Northern Ireland

Rows over Irish language nursery 'like Lagan College protests 40 years ago'

Green Party leader Clare Bailey
Green Party leader Clare Bailey Green Party leader Clare Bailey

Rows over the establishment of an Irish language nursery in east Belfast are similar to protests against Northern Ireland's first integrated school 40 years ago, the Green Party leader has said.

Clare Bailey was among the first 28 pupils to attend Lagan College when it was set up in September 1981.

She said she is appalled that a social media hate campaign has forced integrated Naiscoil na Seolta to move from its planned site in the Braniel area of east Belfast.

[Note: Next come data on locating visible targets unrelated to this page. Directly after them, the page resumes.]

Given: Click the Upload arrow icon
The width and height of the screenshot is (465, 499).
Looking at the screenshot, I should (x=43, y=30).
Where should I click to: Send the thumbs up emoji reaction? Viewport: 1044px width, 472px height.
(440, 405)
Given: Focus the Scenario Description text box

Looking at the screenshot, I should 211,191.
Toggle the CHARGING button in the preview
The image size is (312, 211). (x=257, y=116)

"Objecting to nursery school children? Where are we going next?" she said.

Naiscoil na Seolta was due to open to 16 children at Braniel Primary School in September, as the first Irish language school in a loyalist area in the east of the city.

The pre-school would have been separate from Braniel PS but was to be housed in a classroom on the site.

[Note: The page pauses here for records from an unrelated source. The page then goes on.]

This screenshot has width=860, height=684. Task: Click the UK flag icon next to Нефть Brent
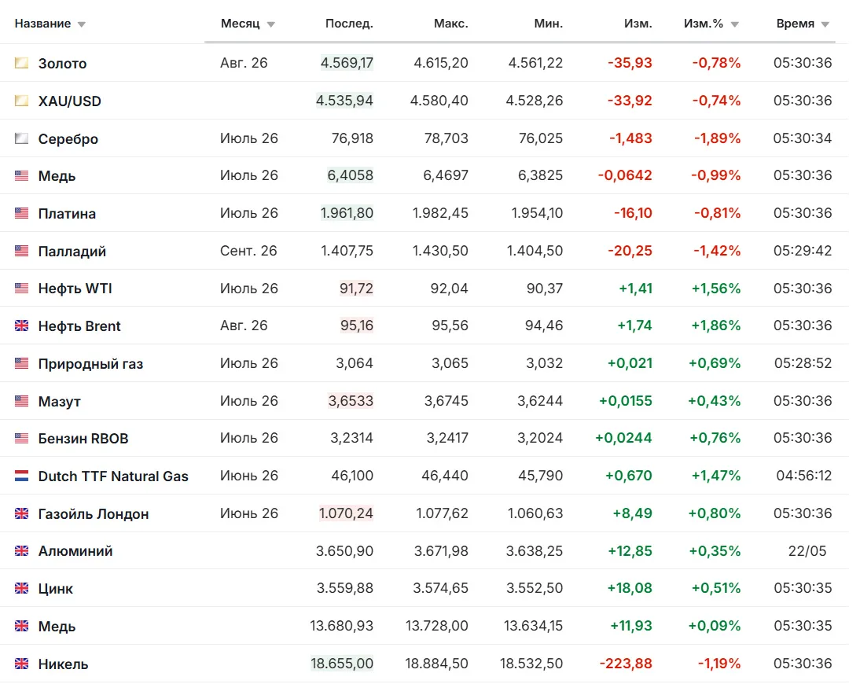pyautogui.click(x=21, y=325)
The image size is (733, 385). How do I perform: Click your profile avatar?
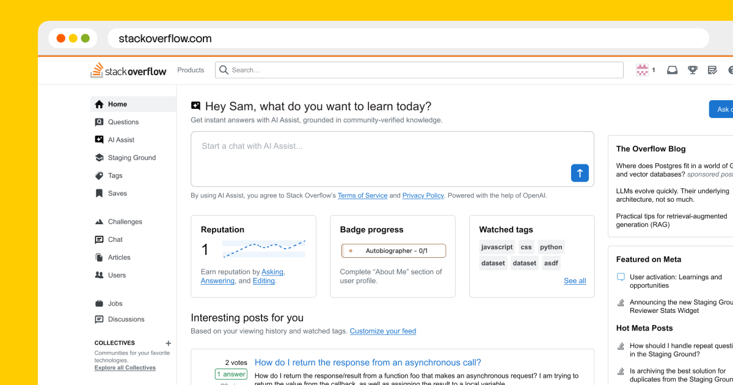pos(643,70)
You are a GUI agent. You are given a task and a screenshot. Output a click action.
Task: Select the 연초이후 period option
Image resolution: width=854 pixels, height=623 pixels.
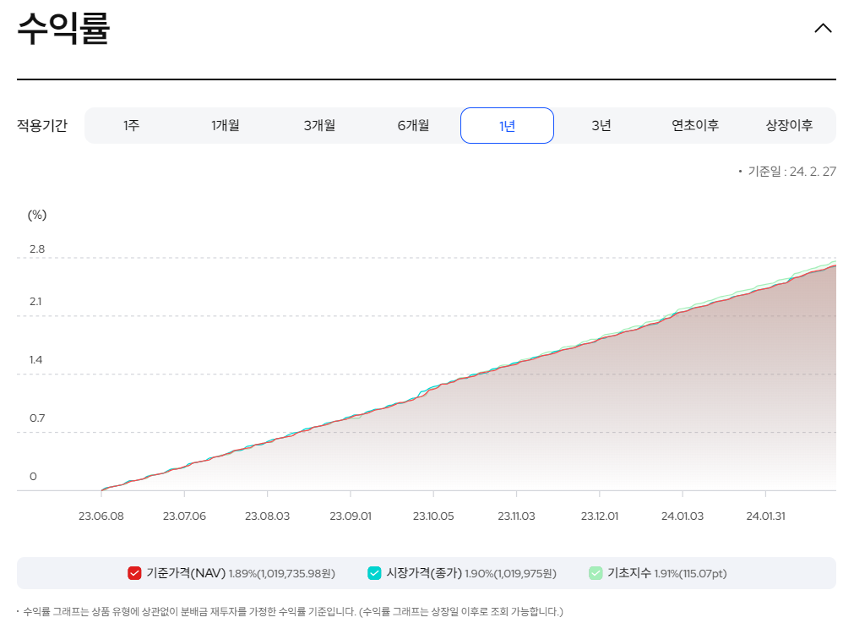pos(694,124)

It has now been forced to move.

Irish language campaigner Linda Ervine said the new temporary location is being kept private "for as long as possible" amid fears of a further campaign of intimation.

The activist also challenged unionist politicians in east Belfast to help them find a permanent base for the school in the area.

Ms Bailey said the row reminded her of the bitter Holy Cross dispute in north Belfast in 2001 and 2002 and protests outside Lagan College 40 years ago.

When the college opened in 1981, it was temporarily housed in Ardnavally Activity Centre beside the river Lagan in south Belfast.

Ms Bailey said the school's principal tried to protect children from protesters and the media spotlight.

"On our first day our principal Sheila Greenfield took the decision that we were not to be brought in the front door where all the protesters, the media and the police were," she said.

"She had to get the parents to drop us off at Shaw's Bridge. We walked up with the teachers round the back way into Ardnavally so we wouldn't get caught up in it.

"That was in 1981, then you've got Holy Cross and now it's a nursery school," she said.

Ms Bailey said there was a clear demand for the naiscoil.

"For me, if you look at school provision and what parents really want, you have to look at what parents have driven, and what they've really driven is integrated and Irish-medium (schools)," she said.

Ms Bailey said she was heartened by strong support for the naiscoil

"As Linda Ervine said this is a small minority (opposed to the nursery school)," she said.

"What's really sad is that mentality still exists, no matter how widespread or not."